DONG RESEARCH GROUP

DRUG DISCOVERY & DELIVERY LABORATORY

Research

Research focuses in the Drug Discovery and Delivery Laboratory:

Cell-specific and multifunctional drug delivery in vivo has been regarded as one of the most challenging issues in the field of drug delivery. A wide variety of cell types in humans still cannot be efficiently and specifically reached by delivery systems such as lung epithelial cells, metastatic tumor cells, and immune cells. An even more formidable task is delivering multiple payloads into specific cells and tissues. To address these challenges, my laboratory-Drug Discovery and Delivery Laboratory focuses on the following research areas: 1) to develop cell specific drug delivery systems; 2) to construct multifunctional drug delivery systems; 3) to demonstrate therapeutic efficacy of these systems in animal models for treating genetic disorders, infectious diseases, as well as cancers.
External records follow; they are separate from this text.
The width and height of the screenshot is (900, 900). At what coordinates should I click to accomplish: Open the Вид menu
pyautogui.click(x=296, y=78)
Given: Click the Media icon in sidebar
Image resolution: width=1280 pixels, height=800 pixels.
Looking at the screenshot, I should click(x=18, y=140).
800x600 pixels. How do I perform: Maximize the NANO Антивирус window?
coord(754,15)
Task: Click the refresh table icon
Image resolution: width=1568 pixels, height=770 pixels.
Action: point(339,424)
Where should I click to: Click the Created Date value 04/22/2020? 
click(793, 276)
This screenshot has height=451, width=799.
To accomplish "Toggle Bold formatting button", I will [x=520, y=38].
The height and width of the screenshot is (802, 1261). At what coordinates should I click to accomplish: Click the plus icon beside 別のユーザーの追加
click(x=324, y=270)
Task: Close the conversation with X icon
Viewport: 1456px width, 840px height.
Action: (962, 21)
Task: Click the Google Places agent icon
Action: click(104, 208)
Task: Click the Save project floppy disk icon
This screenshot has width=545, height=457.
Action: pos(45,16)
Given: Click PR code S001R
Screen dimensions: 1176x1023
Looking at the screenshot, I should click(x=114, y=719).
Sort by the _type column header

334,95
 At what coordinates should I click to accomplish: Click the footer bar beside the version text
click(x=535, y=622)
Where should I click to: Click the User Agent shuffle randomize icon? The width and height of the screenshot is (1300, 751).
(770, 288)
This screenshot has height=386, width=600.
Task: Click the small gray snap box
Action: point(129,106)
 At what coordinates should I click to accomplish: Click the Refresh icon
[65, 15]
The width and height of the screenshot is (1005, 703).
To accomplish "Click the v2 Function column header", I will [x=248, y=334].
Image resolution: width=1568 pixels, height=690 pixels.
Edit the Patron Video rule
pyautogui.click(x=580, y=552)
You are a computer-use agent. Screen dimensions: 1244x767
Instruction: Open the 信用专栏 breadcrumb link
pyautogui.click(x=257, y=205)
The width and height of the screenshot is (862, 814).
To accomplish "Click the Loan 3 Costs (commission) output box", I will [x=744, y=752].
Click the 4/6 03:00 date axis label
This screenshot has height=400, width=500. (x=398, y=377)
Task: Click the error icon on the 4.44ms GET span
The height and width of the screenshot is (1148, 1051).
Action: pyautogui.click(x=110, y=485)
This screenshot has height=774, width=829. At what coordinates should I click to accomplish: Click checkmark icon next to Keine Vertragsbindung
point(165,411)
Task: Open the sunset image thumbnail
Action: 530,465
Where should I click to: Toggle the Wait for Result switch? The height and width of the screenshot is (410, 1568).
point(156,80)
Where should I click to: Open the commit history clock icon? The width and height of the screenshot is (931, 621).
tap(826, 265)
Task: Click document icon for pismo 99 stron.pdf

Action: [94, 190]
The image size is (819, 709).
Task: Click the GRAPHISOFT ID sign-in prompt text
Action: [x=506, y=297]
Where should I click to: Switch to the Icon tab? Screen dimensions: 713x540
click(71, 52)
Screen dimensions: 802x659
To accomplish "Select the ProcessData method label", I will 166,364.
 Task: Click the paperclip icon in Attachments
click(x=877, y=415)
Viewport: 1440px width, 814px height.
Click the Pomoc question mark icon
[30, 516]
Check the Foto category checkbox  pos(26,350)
Platform biotechnologies under development in the Drug Discovery and Delivery Laboratory:                                            

  • Developing new biomaterials such as lipid nanoparticles for therapeutic and diagnostic applications 
  • Engineering RNA molecules including mRNAs and the CRISPR systems 
  • Constructing adoptive cell therapy such as macrophages and stem cells

LIPID NANOPARTICLES

Nanomaterials have shown great promise for a wide variety of applications. For example, lipid and lipid-derived nanoparticles are able to encapsulate multiple types of agents and achieve multifunctions. We have invented numerous classes of novel of lipid-derived or lipid-like nanoparticles (LNPs and LLNs), which demonstrates improved delivery efficiency of mRNA and the CRISPR systems. For example, TT3 LLNs restore the human factor IX (hFIX) level to normal physiological values in FIX-knockout mice. Also, TT3 LLNs as multifunctional oncolytic nanoparticles carrying therapeutic self replicating RNA can eliminate established tumors and prime systemic immunity. Additionally, our functionalized lipid-like nanoparticles have demonstrated potent base editing capability in vivo at low doses. Notably, the dose-response suggests an EC50 of <0.125 mg/kg, a potency that is unmatched in previous reports of in vivo base editing. Consequently, these nanomaterials merit further development for therapeutic applications.

RNA ENGINEERING 

Poly-ribonucleic acids (RNAs) play crucial roles in living organisms. Now, not only has RNA been discovered for new functions in biology, but it also has potential to emerge as an essential class of therapeutic medicines like small-molecule and protein drugs. We have applied an engineering approach such as structural alteration and chemical modifications to regulate the functions of diverse RNAs. For example, through a comprehensive analysis of endogenous gene expression (4248 mRNAs) and de novo design of UTRs, we have identified the optimal combination of 5’ and 3’ UTR, termed as NASAR. Importantly, NASAR mRNAs delivered by lipid-derived nanoparticles show a dramatic expression of potential SARS-CoV-2 antigens and induce potent antigen-specific antibodies in vaccinated mice. Engineered RNAs such as mRNAs and the CRISPR RNA facilitate a broad range of therapeutic applications.

CELL THERAPY

Cell therapy has revolutionized the treatment of deadly diseases such as certain types of blood cancers. More importantly, this strategy can be applied to diverse diseases. For example, we have developed macrophages containing antimicrobial peptides linked to cathepsin B in the lysosomes (MACs) via the vitamin C lipid nanoparticles-mediated delivery of mRNA. Our results demonstrate that adoptive MAC transfer leads to the elimination of MDR bacteria, including S. aureus and E. coli, and the complete recovery of immunocompromised septic mice. Our work provides a new strategy for overcoming multidrug-resistant (MDR) bacteria-induced sepsis and opens up possibilities for nanoparticle-enabled cell therapy for various diseases such as bacterial infections and cancers.